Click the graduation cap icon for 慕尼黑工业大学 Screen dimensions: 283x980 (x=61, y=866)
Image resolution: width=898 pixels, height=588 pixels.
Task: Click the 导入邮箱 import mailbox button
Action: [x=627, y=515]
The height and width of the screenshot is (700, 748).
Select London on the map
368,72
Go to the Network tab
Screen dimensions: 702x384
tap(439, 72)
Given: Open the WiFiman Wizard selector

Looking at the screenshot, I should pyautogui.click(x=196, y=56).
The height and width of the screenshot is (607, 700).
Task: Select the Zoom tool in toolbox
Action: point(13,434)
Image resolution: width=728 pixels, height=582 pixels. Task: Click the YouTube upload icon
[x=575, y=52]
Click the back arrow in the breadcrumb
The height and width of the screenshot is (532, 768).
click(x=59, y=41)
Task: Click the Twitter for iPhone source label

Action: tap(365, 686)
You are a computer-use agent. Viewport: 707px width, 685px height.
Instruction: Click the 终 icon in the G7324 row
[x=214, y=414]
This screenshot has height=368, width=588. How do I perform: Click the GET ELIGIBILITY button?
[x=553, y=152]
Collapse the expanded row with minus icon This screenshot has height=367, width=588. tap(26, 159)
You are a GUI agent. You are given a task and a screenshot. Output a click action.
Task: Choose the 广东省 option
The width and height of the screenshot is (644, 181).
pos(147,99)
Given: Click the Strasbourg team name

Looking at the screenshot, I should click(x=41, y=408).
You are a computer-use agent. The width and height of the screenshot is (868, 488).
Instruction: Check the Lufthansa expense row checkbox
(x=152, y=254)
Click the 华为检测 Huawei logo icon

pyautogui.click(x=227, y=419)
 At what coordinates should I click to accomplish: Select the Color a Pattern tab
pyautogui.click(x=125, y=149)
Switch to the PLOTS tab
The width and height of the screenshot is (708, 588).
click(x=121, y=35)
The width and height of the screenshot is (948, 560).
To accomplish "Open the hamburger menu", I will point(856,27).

● ● ● ●

> _Task objective_: If a line in the records contains the string "agent", copy it out.

> _Final answer_:
You are a computer-use agent. Viewport: 707px width, 685px height.
You are a GUI agent. You are given a task and a screenshot. Output a click action.
You are a computer-use agent. The width and height of the screenshot is (868, 488).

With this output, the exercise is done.